**Estratto della pagina**

================

A FINE 2023 IN RISALITA I RISPARMI, MENTRE I PROFITTI RIMANGONO MAGGIORI DELLA MEDIA PRE-COVID

Portafoglio con banconota da 50 euro
23-05-2024

È in chiaroscuro la fotografia dello stato di salute economica delle famiglie italiane: per quanto l’inflazione non possa ancora dirsi interamente domata, siamo ormai lontani dai picchi raggiunti nel 2022; ora la preoccupazione di molti è quella di un insufficiente adeguamento dei salari al carovita, e i dati sui consumi interni lo confermano.

Partiamo dai dati positivi: secondo l’Istat, nell’ultimo trimestre del 2023 c’è stata una ripresa del tasso di risparmio, segno (anche) di un recupero di fiducia nel futuro. Il tasso di risparmio è risalito al 7%, dopo essere sceso sotto il 6% nel corso degli ultimi due anni, quando l’inflazione post-pandemica raggiunse i suoi livelli massimi. È infatti in virtù di un’accresciuta propensione al consumo (e conseguente diminuzione della propensione al risparmio) che i consumi si sono mantenuti in territorio positivo, seppur di poco, per la maggior parte dei mesi tra il 2021 e oggi.

================

**Voci elencate**

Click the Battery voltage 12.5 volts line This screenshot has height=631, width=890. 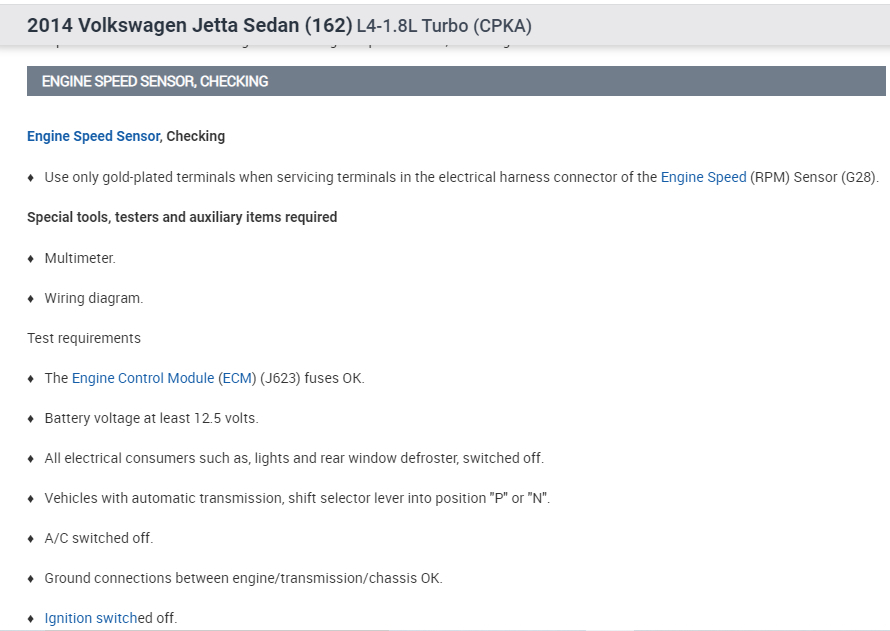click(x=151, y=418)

================

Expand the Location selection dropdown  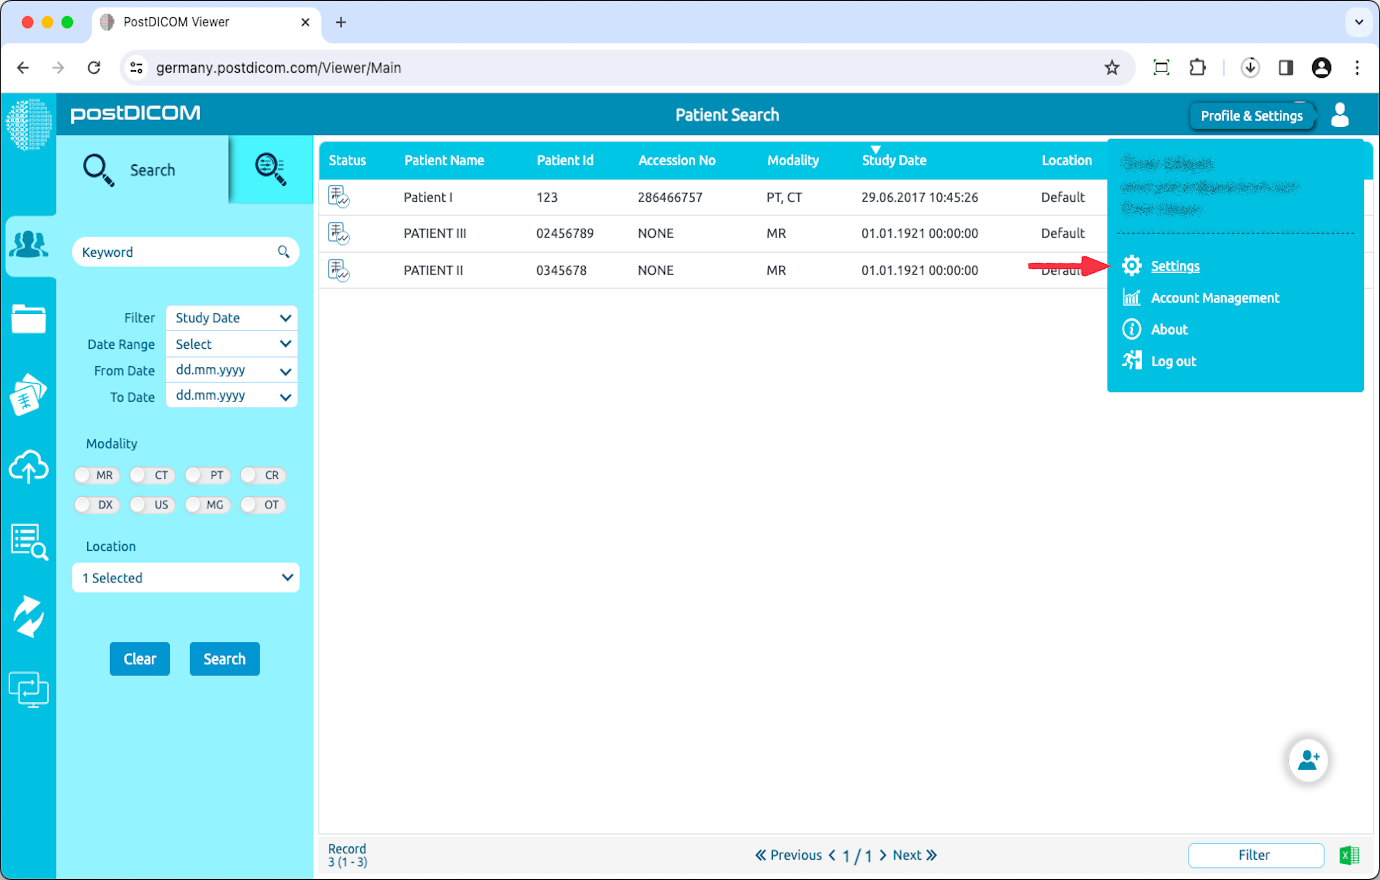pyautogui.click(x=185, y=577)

================

**Consegna**
In base al testo sui risparmi delle famiglie italiane, a quale valore è risalito il tasso di risparmio nell'ultimo trimestre del 2023? Rispondi basandoti unicamente sul testo.

**Risposta**
È risalito al 7%.